Tetap Dilanjutkan, Anies Bakal Rombak Habis Hilirisasi Nikel
Perbaiki aspek lingkungan, sosial, dan tata kelola
Follow IDN Times untuk mendapatkan informasi terkini. Klik untuk follow WhatsApp Channel & Google News
Jakarta, IDN Times - Tim Nasional Pemenangan Anies Baswedan-Muhaimin Iskandar (Timnas AMIN) memastikan calon presiden dan calon wakil presiden (capres-cawapres) nomor urut 01 akan melanjutkan hilirisasi sumber daya alam.
Paslon tersebut memiliki fokus khusus pada hilirisasi, khususnya dalam konteks nikel sebagai sektor unggulan atau front runner. Mereka ingin melanjutkan hilirisasi dan mendorongnya menuju industrialisasi, tetapi dengan perbaikan, terutama dalam aspek Environment, Social, Governance (ESG).

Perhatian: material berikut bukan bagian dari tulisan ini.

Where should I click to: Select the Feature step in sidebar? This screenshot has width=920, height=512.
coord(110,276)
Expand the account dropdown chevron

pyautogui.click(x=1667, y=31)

“Dalam visi misi AMIN itu tertulis sangat jelas bahwa AMIN akan melanjutkan hilirisasi, mendorongnya menuju industrialisasi, tetapi dengan perbaikan-perbaikan,” kata Dewan Pakar Timnas AMIN, Wijayanto Samirin dalam Diskusi Katadata Forum Pasca Debat Keempat Pilpres 2024-2029, Kamis (25/1/2024).
Keberlanjutan dan perbaikan hilirisasi nikel dianggap penting karena nikel menjadi sektor unggulan. Timnas AMIN menekankan perlunya membetulkan platform dan format hilirisasi nikel agar menjadi contoh yang baik. Harapannya, sektor tambang lainnya akan mengikuti jejak nikel dalam mengembangkan hilirisasi.

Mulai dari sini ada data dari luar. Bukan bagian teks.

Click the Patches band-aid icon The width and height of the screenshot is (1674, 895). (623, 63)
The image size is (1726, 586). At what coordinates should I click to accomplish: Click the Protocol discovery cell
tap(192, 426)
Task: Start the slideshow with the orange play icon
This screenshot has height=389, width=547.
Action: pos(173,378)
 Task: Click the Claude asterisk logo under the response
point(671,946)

“Kalau kita berbicara hilirisasi, nikel ini adalah front runner, pelari terdepan. Ini harus kita betulin platform dan formatnya. Kenapa? Supaya hilirisasi di sektor tambang yang lain itu mengikuti path ini. Kalau ini enggak benar, yang lain ngikutin bisa berabe kita. Jadi kita harus perbaiki platformnya,” tuturnya.
Baca Juga: Cak Imin: Ada 2.500 Tambang Ilegal, Bukti Hilirisasi Ugal-ugalan
1. Anies akan memastikan aspek lingkungan pada hilirisasi
Dari sisi environment, pihaknya menekankan perlunya memastikan bahwa industri nikel, smelter, dan hilirisasinya memiliki perhatian yang kuat terhadap aspek lingkungan.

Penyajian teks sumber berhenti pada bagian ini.